On the other hand, I was always bias against our southern counterpart, Los Angeles. When I think of L.A., I think of traffic congestion, smog, terrible parking, and Hollywood types toting around their designer dogs. Granted, I have never extensively spent time in L.A., or Southern California for that matter, but I never had the desire to. Mickey and Minnie Mouse drew our family in once when I was five, but we were deterred from ever going back again because of the heavy crowds.

L.A. is probably one of the last places I thought I’d relocate. Heck, the United States is far down my list of countries to live in my 20’s. Then again, a baby is one of the last things I wanted in my 20’s too. But now I’ve got Jojo, and she makes me ooze of happiness. And while Chris and I still dream of living and working in Istanbul (and we will – just wait!) developing stability in ourselves, enough for Jojo to grow in a healthy and loving environment, is our most important shared responsibility. For us, that means staying put for a couple of years while we not only make strides in our professional paths, but provide Jojo with great care and attention.

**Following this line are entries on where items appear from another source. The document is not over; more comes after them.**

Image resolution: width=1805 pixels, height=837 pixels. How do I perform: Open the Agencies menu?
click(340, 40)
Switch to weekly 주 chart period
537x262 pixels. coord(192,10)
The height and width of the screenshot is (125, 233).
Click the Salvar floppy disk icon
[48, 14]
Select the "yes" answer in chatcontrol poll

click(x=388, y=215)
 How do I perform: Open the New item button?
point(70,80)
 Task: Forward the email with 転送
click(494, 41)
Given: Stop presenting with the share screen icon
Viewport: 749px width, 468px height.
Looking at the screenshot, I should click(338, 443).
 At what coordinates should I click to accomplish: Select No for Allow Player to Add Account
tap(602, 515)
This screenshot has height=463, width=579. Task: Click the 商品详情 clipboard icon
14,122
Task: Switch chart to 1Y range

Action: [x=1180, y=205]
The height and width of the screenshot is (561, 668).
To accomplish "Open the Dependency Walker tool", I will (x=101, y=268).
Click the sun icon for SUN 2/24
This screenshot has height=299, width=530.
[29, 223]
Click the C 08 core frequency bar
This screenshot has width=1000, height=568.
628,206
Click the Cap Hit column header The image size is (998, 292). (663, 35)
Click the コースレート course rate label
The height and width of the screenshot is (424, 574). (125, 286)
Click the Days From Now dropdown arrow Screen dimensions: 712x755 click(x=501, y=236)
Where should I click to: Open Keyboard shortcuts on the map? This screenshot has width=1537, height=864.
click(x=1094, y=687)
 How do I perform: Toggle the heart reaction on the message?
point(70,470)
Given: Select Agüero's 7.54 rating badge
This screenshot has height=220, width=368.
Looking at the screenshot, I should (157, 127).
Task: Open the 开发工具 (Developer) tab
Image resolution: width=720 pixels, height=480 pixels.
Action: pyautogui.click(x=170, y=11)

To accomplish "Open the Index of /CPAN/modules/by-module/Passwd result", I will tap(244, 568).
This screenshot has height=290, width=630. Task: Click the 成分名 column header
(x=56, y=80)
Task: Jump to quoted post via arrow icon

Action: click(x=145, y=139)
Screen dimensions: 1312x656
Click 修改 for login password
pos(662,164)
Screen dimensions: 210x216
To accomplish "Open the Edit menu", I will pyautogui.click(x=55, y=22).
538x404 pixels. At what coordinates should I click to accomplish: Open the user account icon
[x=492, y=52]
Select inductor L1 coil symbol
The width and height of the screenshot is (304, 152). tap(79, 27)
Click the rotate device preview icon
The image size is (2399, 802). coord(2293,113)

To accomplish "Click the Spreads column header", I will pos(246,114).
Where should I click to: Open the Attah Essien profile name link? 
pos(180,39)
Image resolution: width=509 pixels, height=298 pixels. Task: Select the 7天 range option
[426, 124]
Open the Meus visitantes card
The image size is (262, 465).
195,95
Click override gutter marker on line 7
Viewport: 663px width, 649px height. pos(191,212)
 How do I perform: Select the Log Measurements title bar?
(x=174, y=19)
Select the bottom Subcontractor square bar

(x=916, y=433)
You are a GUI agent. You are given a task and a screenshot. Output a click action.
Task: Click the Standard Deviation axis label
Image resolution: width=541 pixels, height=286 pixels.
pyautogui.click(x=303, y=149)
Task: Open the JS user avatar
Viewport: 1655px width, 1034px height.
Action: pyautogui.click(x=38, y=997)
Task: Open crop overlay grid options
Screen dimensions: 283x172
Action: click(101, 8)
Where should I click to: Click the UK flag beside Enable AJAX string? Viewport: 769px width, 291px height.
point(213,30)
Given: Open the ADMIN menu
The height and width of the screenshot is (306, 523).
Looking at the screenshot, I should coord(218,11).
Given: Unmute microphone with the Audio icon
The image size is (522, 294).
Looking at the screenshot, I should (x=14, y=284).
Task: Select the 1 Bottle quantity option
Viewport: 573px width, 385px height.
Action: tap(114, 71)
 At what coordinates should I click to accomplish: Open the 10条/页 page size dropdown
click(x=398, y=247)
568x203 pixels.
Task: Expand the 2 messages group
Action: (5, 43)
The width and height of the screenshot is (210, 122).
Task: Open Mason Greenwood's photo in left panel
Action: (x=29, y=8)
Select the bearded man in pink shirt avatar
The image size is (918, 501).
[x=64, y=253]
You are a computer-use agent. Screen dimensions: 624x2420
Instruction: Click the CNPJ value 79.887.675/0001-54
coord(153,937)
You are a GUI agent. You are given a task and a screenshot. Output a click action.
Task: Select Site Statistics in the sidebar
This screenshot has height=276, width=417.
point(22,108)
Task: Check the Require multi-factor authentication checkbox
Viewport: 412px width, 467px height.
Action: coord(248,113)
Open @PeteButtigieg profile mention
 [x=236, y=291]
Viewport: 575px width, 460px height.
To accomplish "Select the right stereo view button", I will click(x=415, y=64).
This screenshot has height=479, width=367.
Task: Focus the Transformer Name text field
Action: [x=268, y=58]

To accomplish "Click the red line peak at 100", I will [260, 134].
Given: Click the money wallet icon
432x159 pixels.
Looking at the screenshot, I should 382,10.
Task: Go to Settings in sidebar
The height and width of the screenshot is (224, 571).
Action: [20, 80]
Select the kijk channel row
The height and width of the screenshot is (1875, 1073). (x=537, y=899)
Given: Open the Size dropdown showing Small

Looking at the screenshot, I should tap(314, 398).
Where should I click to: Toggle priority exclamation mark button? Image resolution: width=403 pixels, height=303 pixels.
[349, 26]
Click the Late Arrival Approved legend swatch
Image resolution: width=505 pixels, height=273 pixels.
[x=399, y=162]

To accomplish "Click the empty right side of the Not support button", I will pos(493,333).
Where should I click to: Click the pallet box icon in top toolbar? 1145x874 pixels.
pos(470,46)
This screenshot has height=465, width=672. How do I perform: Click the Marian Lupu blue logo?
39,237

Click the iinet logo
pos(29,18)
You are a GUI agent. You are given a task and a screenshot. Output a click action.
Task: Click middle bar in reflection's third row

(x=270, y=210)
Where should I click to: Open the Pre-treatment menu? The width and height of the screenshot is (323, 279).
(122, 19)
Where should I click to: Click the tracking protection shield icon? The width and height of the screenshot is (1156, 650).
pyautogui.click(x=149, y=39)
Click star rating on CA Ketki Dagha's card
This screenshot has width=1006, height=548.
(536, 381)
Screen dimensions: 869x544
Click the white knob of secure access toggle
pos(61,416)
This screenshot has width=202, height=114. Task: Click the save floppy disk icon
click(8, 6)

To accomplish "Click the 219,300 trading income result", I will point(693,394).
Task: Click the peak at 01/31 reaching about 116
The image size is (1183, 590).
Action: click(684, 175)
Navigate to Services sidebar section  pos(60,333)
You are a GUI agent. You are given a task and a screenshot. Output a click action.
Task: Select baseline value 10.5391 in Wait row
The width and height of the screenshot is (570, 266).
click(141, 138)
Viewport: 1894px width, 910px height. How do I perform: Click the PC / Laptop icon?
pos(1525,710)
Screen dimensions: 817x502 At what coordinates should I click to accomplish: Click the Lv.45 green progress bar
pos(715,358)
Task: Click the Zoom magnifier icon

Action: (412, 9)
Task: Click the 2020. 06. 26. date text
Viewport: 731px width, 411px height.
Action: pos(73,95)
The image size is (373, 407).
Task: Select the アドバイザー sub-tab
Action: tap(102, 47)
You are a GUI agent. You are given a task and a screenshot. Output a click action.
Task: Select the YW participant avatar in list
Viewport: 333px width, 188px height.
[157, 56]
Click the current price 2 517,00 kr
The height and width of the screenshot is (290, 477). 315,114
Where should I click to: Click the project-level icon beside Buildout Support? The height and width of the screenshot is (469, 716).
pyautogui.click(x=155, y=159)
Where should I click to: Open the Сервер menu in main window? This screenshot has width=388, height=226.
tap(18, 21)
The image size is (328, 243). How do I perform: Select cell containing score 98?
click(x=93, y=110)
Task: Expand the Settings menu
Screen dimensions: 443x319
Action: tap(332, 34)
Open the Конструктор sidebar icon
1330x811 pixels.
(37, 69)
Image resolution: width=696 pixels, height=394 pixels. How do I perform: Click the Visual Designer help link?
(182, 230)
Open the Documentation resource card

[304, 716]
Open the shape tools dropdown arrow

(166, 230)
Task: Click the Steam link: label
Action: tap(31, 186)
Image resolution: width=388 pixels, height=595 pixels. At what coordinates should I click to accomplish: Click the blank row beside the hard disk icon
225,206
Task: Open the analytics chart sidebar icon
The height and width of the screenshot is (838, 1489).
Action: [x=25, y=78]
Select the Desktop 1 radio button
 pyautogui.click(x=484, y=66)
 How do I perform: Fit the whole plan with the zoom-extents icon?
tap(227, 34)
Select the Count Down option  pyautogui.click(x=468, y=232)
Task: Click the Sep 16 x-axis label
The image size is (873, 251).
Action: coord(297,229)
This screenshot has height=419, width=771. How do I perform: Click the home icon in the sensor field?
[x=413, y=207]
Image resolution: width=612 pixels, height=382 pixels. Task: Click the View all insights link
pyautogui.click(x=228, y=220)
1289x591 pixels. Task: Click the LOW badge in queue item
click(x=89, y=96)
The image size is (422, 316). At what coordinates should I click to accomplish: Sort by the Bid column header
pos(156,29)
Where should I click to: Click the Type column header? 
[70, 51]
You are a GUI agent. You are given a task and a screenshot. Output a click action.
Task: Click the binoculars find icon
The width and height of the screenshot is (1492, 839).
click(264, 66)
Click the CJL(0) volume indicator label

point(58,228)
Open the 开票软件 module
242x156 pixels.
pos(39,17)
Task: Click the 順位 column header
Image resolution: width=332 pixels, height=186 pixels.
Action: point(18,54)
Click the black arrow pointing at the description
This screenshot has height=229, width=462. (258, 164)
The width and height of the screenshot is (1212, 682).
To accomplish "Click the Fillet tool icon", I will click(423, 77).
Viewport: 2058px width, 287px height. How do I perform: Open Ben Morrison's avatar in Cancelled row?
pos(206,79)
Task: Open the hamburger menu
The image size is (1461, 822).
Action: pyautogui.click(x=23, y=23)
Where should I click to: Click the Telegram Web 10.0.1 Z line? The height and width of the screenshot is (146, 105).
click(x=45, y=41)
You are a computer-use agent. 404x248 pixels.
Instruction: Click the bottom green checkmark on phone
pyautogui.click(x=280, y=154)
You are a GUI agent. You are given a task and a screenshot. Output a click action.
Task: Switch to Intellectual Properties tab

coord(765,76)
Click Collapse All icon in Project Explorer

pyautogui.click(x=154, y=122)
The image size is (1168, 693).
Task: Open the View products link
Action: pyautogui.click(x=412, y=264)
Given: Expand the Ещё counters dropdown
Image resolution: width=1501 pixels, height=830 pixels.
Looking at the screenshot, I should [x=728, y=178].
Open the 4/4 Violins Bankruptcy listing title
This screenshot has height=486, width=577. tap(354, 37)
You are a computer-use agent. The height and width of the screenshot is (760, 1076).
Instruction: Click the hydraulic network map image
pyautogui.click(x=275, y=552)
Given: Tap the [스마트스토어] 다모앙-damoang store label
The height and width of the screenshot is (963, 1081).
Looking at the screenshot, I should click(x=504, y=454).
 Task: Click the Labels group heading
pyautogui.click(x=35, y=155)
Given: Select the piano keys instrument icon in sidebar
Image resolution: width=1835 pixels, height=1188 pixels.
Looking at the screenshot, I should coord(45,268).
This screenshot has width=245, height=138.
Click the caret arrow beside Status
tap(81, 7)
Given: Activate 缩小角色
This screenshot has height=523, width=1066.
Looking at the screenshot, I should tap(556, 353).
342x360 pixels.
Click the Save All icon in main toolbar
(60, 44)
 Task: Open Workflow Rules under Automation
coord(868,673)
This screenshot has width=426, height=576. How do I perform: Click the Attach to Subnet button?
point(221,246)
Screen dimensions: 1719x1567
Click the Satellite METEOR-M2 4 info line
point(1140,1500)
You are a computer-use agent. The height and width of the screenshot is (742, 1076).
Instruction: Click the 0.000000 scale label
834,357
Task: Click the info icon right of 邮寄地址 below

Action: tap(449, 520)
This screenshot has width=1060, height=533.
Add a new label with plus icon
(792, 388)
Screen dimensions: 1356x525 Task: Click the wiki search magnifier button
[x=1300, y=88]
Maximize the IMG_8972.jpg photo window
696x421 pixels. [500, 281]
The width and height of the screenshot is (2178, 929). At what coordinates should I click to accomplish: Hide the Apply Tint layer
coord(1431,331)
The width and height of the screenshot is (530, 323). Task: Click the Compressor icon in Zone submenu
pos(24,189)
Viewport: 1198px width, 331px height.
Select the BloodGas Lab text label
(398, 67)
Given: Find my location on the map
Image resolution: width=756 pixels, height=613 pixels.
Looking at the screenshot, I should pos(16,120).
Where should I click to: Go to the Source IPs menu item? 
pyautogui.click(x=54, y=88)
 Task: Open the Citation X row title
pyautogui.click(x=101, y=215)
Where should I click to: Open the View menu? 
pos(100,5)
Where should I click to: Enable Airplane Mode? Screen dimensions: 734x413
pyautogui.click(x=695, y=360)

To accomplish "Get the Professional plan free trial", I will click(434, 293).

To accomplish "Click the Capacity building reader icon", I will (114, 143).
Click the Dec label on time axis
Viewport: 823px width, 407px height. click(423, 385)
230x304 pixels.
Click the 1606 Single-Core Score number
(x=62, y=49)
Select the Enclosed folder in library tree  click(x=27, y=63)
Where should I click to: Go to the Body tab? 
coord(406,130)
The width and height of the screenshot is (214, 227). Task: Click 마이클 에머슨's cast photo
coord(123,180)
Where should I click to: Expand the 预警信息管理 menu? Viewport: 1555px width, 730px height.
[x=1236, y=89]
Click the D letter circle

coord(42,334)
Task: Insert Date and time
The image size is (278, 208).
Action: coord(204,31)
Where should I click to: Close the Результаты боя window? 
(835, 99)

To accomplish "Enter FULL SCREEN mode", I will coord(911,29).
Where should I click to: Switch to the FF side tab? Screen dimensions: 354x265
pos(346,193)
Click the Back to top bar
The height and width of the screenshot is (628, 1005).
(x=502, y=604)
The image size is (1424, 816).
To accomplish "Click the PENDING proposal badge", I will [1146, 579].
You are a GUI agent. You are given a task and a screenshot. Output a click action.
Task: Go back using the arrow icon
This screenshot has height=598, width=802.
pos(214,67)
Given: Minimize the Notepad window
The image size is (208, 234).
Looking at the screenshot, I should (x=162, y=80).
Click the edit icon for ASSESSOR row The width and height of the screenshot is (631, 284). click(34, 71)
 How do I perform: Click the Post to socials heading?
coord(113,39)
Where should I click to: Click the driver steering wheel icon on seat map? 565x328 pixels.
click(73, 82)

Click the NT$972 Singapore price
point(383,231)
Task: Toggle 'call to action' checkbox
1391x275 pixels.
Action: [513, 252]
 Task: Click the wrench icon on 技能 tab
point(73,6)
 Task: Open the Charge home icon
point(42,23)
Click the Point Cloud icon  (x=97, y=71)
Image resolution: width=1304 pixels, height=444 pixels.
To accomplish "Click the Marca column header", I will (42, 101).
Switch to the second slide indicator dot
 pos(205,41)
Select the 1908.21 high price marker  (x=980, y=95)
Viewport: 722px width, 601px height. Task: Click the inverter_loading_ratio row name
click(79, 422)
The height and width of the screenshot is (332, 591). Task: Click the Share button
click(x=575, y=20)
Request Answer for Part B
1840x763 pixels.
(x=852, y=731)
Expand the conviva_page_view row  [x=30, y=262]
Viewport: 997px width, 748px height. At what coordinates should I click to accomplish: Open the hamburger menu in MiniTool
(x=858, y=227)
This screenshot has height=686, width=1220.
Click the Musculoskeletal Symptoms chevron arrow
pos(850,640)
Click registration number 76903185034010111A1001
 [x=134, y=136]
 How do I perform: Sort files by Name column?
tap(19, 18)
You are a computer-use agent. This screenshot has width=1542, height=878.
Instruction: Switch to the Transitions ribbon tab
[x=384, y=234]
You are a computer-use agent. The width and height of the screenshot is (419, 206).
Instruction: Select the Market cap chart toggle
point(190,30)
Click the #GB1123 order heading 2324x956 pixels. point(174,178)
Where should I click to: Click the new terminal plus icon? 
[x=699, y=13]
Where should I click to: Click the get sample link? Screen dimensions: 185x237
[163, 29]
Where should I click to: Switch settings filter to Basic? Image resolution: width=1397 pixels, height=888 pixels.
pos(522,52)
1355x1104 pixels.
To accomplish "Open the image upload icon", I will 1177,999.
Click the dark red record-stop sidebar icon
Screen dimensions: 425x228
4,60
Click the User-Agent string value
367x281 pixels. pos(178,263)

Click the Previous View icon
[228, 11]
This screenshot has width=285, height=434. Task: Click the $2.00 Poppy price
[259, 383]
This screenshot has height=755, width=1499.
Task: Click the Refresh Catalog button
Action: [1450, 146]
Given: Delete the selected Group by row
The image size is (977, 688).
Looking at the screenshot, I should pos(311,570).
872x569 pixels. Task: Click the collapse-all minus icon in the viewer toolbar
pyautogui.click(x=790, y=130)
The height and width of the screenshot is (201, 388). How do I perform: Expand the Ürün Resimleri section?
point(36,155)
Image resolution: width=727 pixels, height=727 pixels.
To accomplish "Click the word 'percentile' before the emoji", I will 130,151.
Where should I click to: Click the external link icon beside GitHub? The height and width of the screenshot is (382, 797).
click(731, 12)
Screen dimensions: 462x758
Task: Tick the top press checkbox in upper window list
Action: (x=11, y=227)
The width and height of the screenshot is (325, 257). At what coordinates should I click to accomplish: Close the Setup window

So, out of tremendous generosity from our family, circumstance and strategic planning, Chris, Jo and I are calling the city of angels our home for the next 2 years. A new city, a new home, a new family – it is the perfect recipe for adventure. In the few months our family has been down here, we’ve had the privilege of spending quality time with family and taking strolls through notable places like Rodeo Drive and Venice Beach. There are still many more hikes, restaurants, sporting events, concert venues, beaches… the possibilities are almost endless here. The world is very much our oyster. The Bay Area is a short plane ride away, but I’ve come to realize the notion of ‘home’ has kind of transformed itself to wherever my family is near to enjoy life with, and adventure starts with us.